Tuesday 2 August 2016

TAOSSA Chapter 5-6

Ch 5 - Memory corruption

All memory corruption vulnerabilities should be treated as exploitable until proved otherwise

Buffer overflows

Process memory layout
Stack overflows
The runtime stack, activation records (function frames). Stack usually grows downward (Full Descending?). ESP / EBP. Calling conventions
Exploiting stack overflows
SEH attacks. Convenient method for exploiting stack overflows on a Windows system b/c the exception handler registration structures are located on the stack. Stack overflow followed by any exception
Off-by-one errors. Often in dealing with C strings NUL byte is not accounted for correctly. Easy to exploit on x86 by overwriting LSB of saved EBP (also little-endianness combined with FD stack)
Heap overflows. Heap management. malloc(). Exploiting via marking the next block as free and causing a single controlled fixed size value to be written to a controlled location

Popular targets of heap overwrites

  • Global Offset Table (GOT), process linkage table (PLT)
  • Exit handlers (Unix)
  • Lock pointers (Win) in process environment block PEB
  • Exception handling routines in PEB (Win)
  • Function pointers
  • Global and static data overflows. Usually result in application-specific attacks. No runtime structures to control


Writing the code
Finding your code in memory. Shellcode must be position-independent

Protection mechanisms

Stack cookies (canary values). Does not prevent against overwriting adjacent local vars, only saved frame pointer and return address; or against SEH overwrite (so SEH-based exploitation was developed because of stack cookies?)
Heap implementation hardening. Header cookie related to a global cookie and chunk’s address. Or additional checks on unlink operation. Similar deficiencies
Non-executable stack and heap. ROP bypasses this
Address space layout randomisation. Limitations: find something in memory that’s in a static location; or bruteforce where possible
SafeSEH. When exception is triggered, EH target addresses are checked. Bypasses depend on specific implementation. Function pointer obfuscation. Obfuscate any sensitive pointers stored in globally visible data structures. Limitations - can still overwrite app-specific pointers.

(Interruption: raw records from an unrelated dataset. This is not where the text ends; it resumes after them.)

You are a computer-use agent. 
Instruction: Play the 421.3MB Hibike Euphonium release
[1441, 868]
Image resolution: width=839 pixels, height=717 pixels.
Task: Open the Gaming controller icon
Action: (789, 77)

Assessing memory corruption impact

Where is the buffer located in memory?
What other data is overwritten? Pay special attention to any variables in the overflow path that mitigate exploit attempts (e.g. pointers that are freed before return)
How many bytes can be overwritten?
What data can be used to corrupt memory? Sometimes attacker does not control what data is used to overwrite memory. Often happens with off-by-ones
Are memory blocks shared? Determining whether memory-block-sharing vulnerabilities are exploitable is usually complicated and application specific
What protections are in place?

Ch 6 - C language issues


Data storage overview

Chars are usually signed in implementations
Integers, floats, bit fields
Integers have precision and width, for signed ints width = precision + 1
Typedef as aliasing Signed representations: sign+magnitude; one’s complement; two’s complement (the most common) Byte order - big endian (RISC various), little endian (x86)
Common lengths: char type - signed by default and take up 1 byte. The short type takes 2 bytes, and int takes 4 bytes. The long type is also 4 bytes, and long long is 8 bytes. Also known as ILP32LL
64 bit architectures tend to be LP64 (long, long long, and pointer are 64 bit)

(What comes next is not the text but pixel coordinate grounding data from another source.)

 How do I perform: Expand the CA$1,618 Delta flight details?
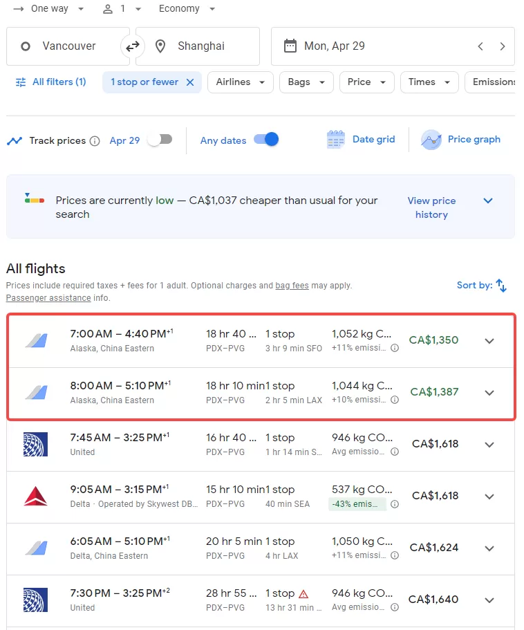point(489,497)
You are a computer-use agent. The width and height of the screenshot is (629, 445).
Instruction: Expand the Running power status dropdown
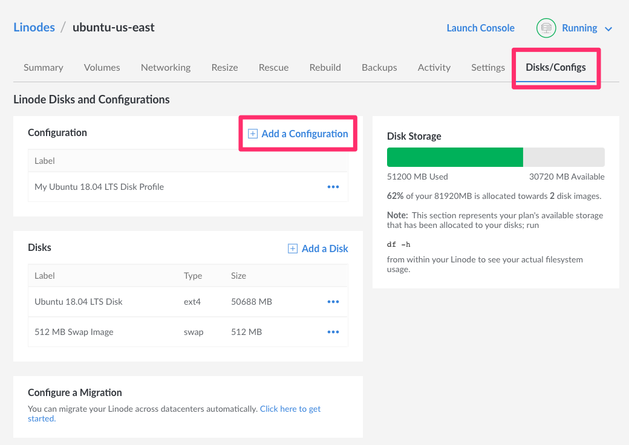[x=608, y=28]
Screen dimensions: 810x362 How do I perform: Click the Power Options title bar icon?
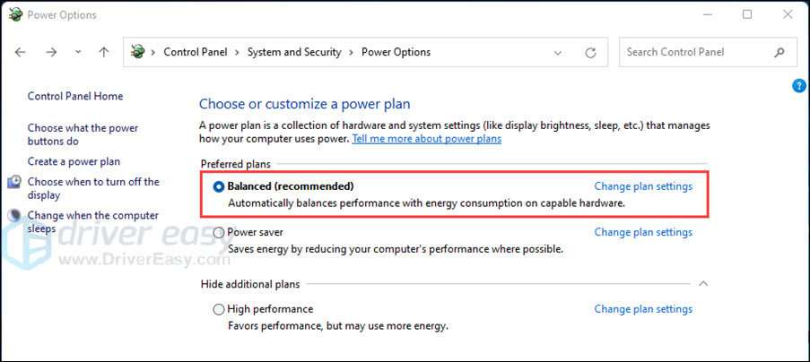click(15, 14)
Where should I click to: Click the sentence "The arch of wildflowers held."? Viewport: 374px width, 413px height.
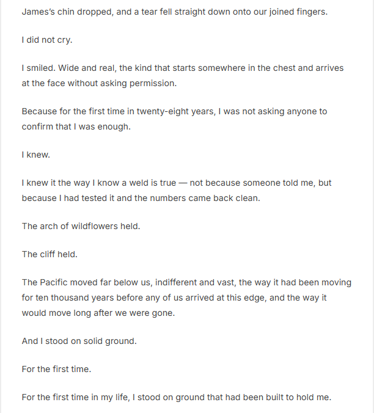pyautogui.click(x=81, y=226)
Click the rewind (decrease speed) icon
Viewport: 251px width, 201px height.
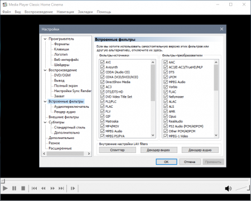click(x=44, y=188)
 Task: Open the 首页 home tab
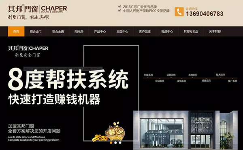[x=16, y=32]
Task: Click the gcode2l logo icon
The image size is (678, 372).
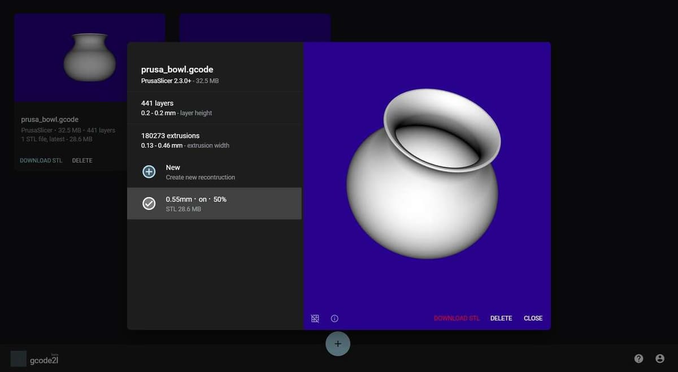Action: coord(19,358)
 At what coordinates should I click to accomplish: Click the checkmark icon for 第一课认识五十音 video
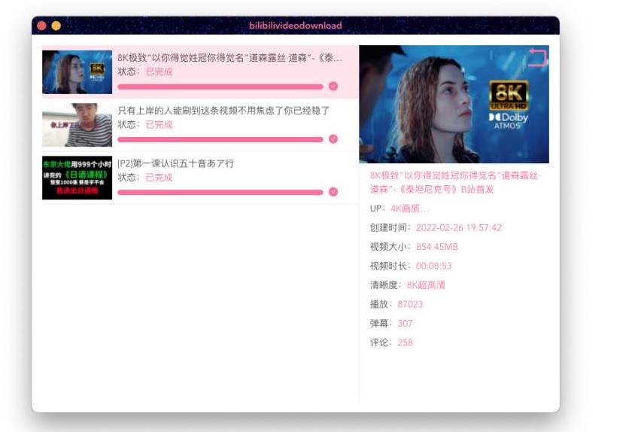pyautogui.click(x=333, y=192)
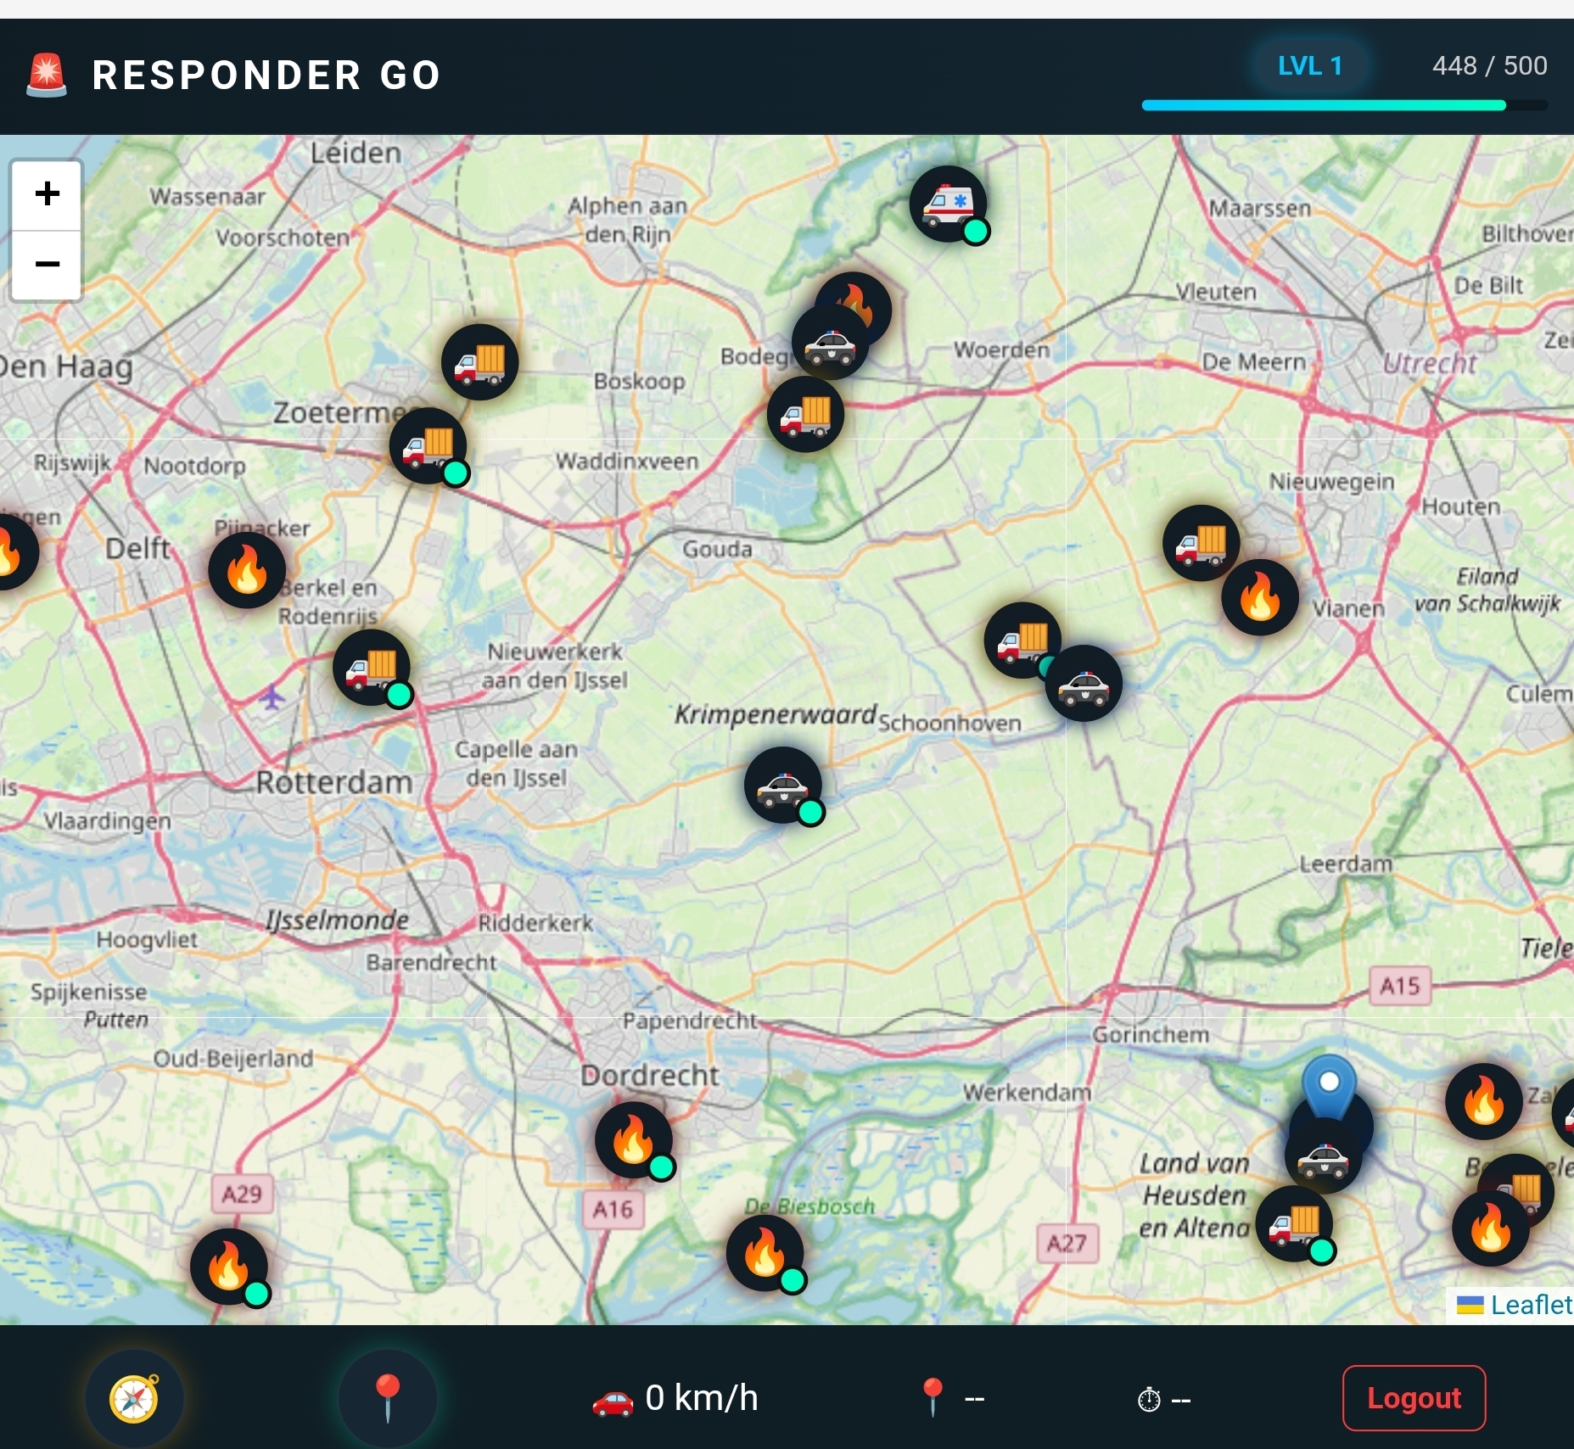This screenshot has width=1574, height=1449.
Task: Click the fire marker near Vianen
Action: tap(1259, 597)
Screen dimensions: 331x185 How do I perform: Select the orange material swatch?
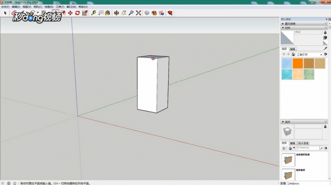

Arithmetic boundary conditions

Numeric overflow / underflow (wrapping). Used to manipulate length checks
NB: chars and shorts in arithmetic expressions are converted to ints first

Unsigned integer boundaries

In a typical case memory is allocated after multiplying user controlled values, then for loop is used to fill the memory x86 detects integer overflows but C cannot access the mechanism (OF flag)

Signed integer boundaries

In C spec, the result of under/overflow with signed integers is implementation defined and could include a machine trap. Usually though it is well defined, predictable and does not lead to exceptions
2’s complement used very commonly

Type conversions

Explicit vs. implicit type conversions. Conversions of integers are most interesting

Conversion rules

  • These rules are two’s complement specific
  • Value-preserving vs value-changing conversions
  • Widening - zero extension (unsigned source) and sign extension (signed source). If a narrow signed type is converted to a wider unsigned type, sign extension occurs(!).
  • Narrowing - only truncation.
  • Converting signed to unsigned of the same width does not modify bit pattern

Simple conversions

  • Casts (to the specified type)
  • Assignments (to the type of the left operand)
  • Function prototypes (to the types in the prototype; if not prototype, default argument promotion)
  • Return statement (to the type in the function definition)

Integer promotions

Each integer data type is assigned an integer conversion rank (top to btm):
  1. long long int, unsigned long long int
  2. long int, unsigned long int
  3. unsigned int, int
  4. unsigned short, short
  5. char, unsigned char, signed char
  6. _Bool
You can substitute higher rank by lower rank types. Bit fields are narrower than their base type
Variables of integer types higher than int do not get promoted. Smaller (lower rank/narrower type) ones get taken to an int. If a value-preserving transformation to an int can be done, it is; otherwise a value-preserving conversion to an unsigned int is performed
Almost everything is converted to an int. To unsigned int - only unsigned int fields with 32 bits or some implementation specific integer types
In K&R days promotions were unsigned-preserving (e.g. unsigned char -> unsigned int)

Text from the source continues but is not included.